Cath and her twin sister Wren are about to start college, but Wren doesn’t want to share a room with Cath, meaning she will be left to her own devices to survive. The problem is that she’s a shy introvert who has a borderline unhealthy obsession with Simon Snow, a young adult fantasy book series. She lives and breathes Simon Snow. She has reread the book numerous times, peruses the fan forums at every opportunity, and writes her own incredibly popular fanfiction to post online. She knows Simon Snow better than anything. College will be different story. She’ll be on her own, forced to make her own friends and navigate her way through her freshman year.

Fangirl is one of the most relatable books I’ve ever read. I’ve always been a bit of a loner, and this was magnified when I started college. On top of my loner tendencies, I am extremely shy and mildly socially anxious, which made it very difficult to do anything myself, even something as simple as ordering food. One running joke in the book is that Cath has no idea where the dining hall is and she’s too shy to ask anyone for directions, so she essentially lives off of granola bars for a few weeks until she makes a friend. I had a similar experience: my roommate was always busy with her other friends and I was way too shy to eat alone, so I ate ramen and mac and cheese in my room nearly every night for weeks until I found some friends of my own.

Cath’s obsession with Simon Snow was also quite relatable. I have been a Harry Potter fan since I read the first book in elementary school, and while my entire life doesn’t revolve around it, I consider it a pretty big part of identity.
.....
## GIVEN TASK 1
Convert each line of the records below into a JSON list of strings, one string per line, with blank lines dropped. Leave the pictures out of the list.
## GIVEN TASK 2
Write the next few paragraphs of the review of Fangirl that appears above, picking up right after its final sentence.
.....
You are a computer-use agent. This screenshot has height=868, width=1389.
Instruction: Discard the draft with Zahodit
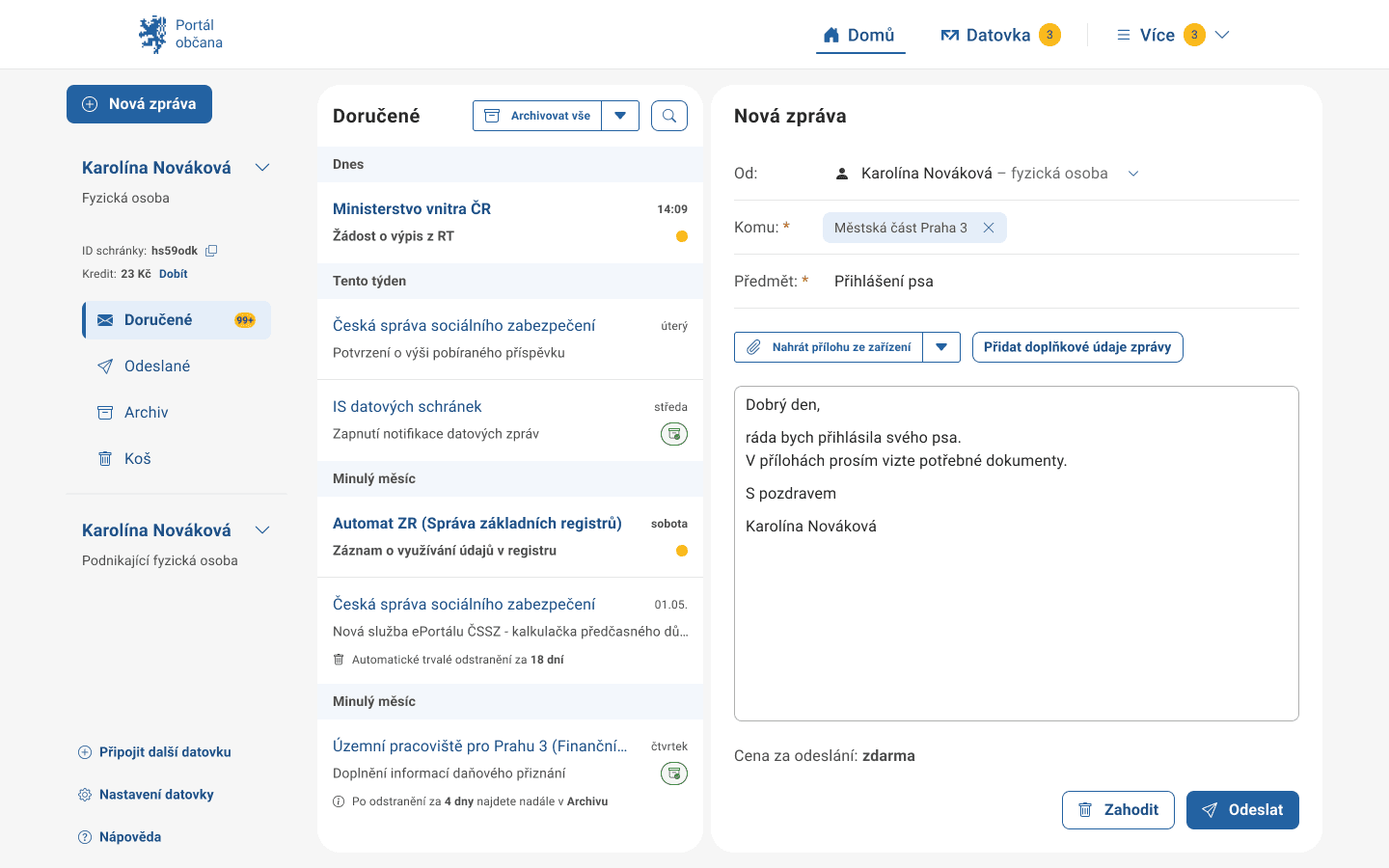click(1118, 810)
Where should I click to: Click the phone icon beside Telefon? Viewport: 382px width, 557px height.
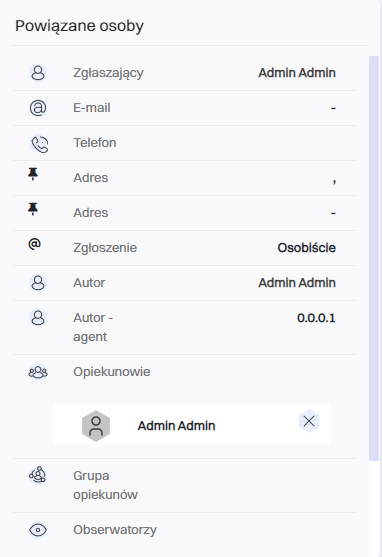click(x=39, y=144)
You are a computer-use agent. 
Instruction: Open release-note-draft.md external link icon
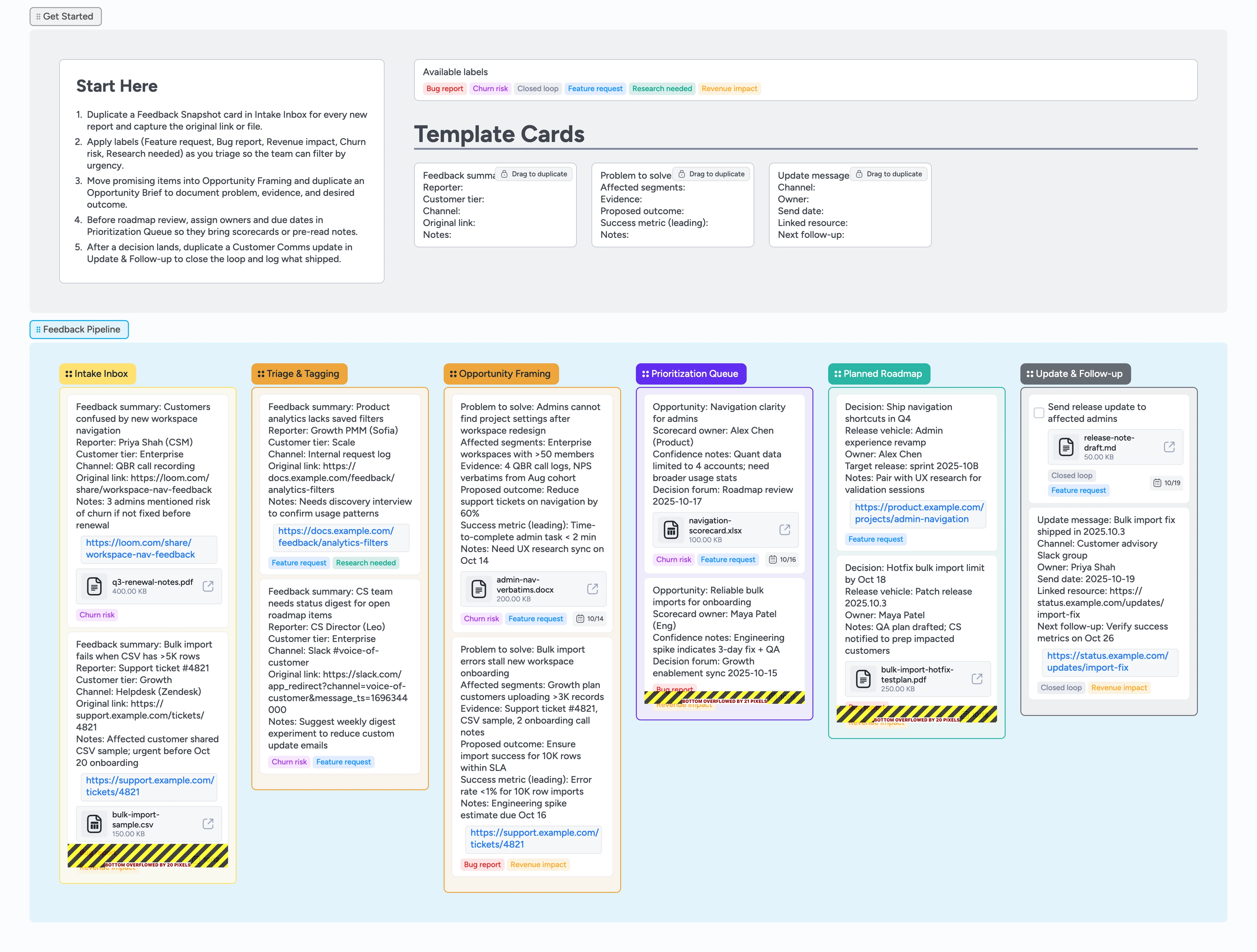pos(1169,447)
.....
## TASK ANSWER 1
[
  "You are a computer-use agent. This screenshot has height=868, width=1389.",
  "Instruction: Discard the draft with Zahodit",
  "click(1118, 810)",
  "Where should I click to: Click the phone icon beside Telefon? Viewport: 382px width, 557px height.",
  "click(x=39, y=144)",
  "You are a computer-use agent. ",
  "Instruction: Open release-note-draft.md external link icon",
  "pos(1169,447)"
]

## TASK ANSWER 2
In so many books with shy protagonists, he or she seems to immediately do a 180 in the middle of the book. Suddenly they’re sociable and friends with everyone, which is completely unrealistic. Cath’s journey was very slow. Honestly, she hadn’t changed all that much by the end. She was still shy, she still didn’t have many friends, she was still obsessed with Simon Snow, but she was finally able to find the dining hall on her own. That’s realistic. I’m still a loner, but I’m able to go and eat alone sometimes. I think most people wouldn’t think I’ve changed that much since freshman year, but I know I have. I believe Cath is the same way.

I’m not sure that this would be a great book for students to analyze and discuss in class (the characters aren’t diverse and it doesn’t have a deeper meaning), but I do think it could be comforting for seniors to read, especially those who are about to begin college. It’s a scary new experience, and I felt that Fangirl was very accurate.  On top of all of that, it teaches us to embrace our own unique characteristics, even if that means writing a lot of fanfiction.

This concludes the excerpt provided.